Source material –
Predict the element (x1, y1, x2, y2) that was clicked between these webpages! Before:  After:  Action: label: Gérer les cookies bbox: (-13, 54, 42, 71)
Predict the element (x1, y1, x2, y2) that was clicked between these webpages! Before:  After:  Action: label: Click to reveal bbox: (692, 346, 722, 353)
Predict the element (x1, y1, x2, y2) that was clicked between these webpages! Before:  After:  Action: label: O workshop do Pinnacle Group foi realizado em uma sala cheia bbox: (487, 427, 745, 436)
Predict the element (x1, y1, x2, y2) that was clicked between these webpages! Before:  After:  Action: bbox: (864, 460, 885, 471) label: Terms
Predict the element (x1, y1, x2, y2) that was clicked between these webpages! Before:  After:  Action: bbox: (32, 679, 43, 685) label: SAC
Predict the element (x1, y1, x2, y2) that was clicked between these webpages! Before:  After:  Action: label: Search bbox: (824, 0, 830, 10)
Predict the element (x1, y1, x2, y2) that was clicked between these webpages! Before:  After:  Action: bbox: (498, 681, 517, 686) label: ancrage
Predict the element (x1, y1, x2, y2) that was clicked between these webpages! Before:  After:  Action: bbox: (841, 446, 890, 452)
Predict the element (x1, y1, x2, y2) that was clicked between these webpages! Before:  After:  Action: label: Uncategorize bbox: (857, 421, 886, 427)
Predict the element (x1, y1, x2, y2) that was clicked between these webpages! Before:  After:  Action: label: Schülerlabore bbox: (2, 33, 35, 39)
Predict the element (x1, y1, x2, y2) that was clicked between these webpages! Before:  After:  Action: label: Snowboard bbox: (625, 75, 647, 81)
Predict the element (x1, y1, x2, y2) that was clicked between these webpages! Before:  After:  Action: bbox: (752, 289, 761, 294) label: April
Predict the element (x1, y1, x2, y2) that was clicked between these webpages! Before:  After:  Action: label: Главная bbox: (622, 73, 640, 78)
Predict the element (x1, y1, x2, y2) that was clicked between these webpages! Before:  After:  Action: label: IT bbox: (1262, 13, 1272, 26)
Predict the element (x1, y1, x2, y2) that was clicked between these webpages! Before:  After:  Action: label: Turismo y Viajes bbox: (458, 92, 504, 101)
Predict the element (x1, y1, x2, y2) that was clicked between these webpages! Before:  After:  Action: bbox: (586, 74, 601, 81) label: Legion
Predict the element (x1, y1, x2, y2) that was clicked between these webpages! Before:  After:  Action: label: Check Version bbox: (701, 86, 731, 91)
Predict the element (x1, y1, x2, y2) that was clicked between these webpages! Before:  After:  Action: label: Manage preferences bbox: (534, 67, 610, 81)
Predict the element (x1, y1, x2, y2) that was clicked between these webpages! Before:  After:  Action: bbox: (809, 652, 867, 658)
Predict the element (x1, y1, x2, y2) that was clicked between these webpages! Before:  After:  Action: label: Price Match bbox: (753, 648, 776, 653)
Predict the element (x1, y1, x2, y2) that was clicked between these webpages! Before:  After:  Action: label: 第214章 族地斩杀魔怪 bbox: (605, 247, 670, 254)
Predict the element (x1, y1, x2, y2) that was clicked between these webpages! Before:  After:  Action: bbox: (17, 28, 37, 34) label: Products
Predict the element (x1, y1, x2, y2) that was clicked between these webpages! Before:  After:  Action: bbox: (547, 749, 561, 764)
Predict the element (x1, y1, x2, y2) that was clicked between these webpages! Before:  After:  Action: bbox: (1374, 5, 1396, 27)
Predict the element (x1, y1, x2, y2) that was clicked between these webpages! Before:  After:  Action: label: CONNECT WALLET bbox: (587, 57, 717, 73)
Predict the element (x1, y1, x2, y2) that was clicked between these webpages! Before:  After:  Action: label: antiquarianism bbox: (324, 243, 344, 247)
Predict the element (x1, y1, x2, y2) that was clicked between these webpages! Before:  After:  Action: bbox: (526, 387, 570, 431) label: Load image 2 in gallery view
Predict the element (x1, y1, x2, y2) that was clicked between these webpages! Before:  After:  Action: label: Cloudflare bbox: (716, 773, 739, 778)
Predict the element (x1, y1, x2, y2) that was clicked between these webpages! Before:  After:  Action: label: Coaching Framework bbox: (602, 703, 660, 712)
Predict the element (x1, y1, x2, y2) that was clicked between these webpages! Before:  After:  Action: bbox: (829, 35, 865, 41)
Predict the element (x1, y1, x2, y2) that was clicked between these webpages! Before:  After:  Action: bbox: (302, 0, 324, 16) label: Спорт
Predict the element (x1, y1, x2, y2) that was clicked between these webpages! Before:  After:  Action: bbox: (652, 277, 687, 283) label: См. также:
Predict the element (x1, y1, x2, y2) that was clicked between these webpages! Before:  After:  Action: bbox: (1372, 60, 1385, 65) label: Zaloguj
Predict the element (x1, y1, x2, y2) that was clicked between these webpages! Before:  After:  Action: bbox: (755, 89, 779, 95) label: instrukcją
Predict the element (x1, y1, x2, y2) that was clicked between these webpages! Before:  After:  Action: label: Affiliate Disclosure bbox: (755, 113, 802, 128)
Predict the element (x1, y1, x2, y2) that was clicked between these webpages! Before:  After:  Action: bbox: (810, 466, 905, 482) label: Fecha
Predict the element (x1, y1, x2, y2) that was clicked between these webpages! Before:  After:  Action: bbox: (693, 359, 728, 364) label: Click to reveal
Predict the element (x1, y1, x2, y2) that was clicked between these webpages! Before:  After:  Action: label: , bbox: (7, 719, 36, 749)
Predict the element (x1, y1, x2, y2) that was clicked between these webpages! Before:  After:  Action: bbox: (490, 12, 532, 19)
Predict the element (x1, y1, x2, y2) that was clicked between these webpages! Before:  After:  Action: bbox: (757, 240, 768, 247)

Task directions – Reproduce the entries above word for word, starting with the line that contains "346, 722, 353)" and going on through the line that contains "73, 640, 78)", both included.

Written answer –
Predict the element (x1, y1, x2, y2) that was clicked between these webpages! Before:  After:  Action: label: Click to reveal bbox: (692, 346, 722, 353)
Predict the element (x1, y1, x2, y2) that was clicked between these webpages! Before:  After:  Action: label: O workshop do Pinnacle Group foi realizado em uma sala cheia bbox: (487, 427, 745, 436)
Predict the element (x1, y1, x2, y2) that was clicked between these webpages! Before:  After:  Action: bbox: (864, 460, 885, 471) label: Terms
Predict the element (x1, y1, x2, y2) that was clicked between these webpages! Before:  After:  Action: bbox: (32, 679, 43, 685) label: SAC
Predict the element (x1, y1, x2, y2) that was clicked between these webpages! Before:  After:  Action: label: Search bbox: (824, 0, 830, 10)
Predict the element (x1, y1, x2, y2) that was clicked between these webpages! Before:  After:  Action: bbox: (498, 681, 517, 686) label: ancrage
Predict the element (x1, y1, x2, y2) that was clicked between these webpages! Before:  After:  Action: bbox: (841, 446, 890, 452)
Predict the element (x1, y1, x2, y2) that was clicked between these webpages! Before:  After:  Action: label: Uncategorize bbox: (857, 421, 886, 427)
Predict the element (x1, y1, x2, y2) that was clicked between these webpages! Before:  After:  Action: label: Schülerlabore bbox: (2, 33, 35, 39)
Predict the element (x1, y1, x2, y2) that was clicked between these webpages! Before:  After:  Action: label: Snowboard bbox: (625, 75, 647, 81)
Predict the element (x1, y1, x2, y2) that was clicked between these webpages! Before:  After:  Action: bbox: (752, 289, 761, 294) label: April
Predict the element (x1, y1, x2, y2) that was clicked between these webpages! Before:  After:  Action: label: Главная bbox: (622, 73, 640, 78)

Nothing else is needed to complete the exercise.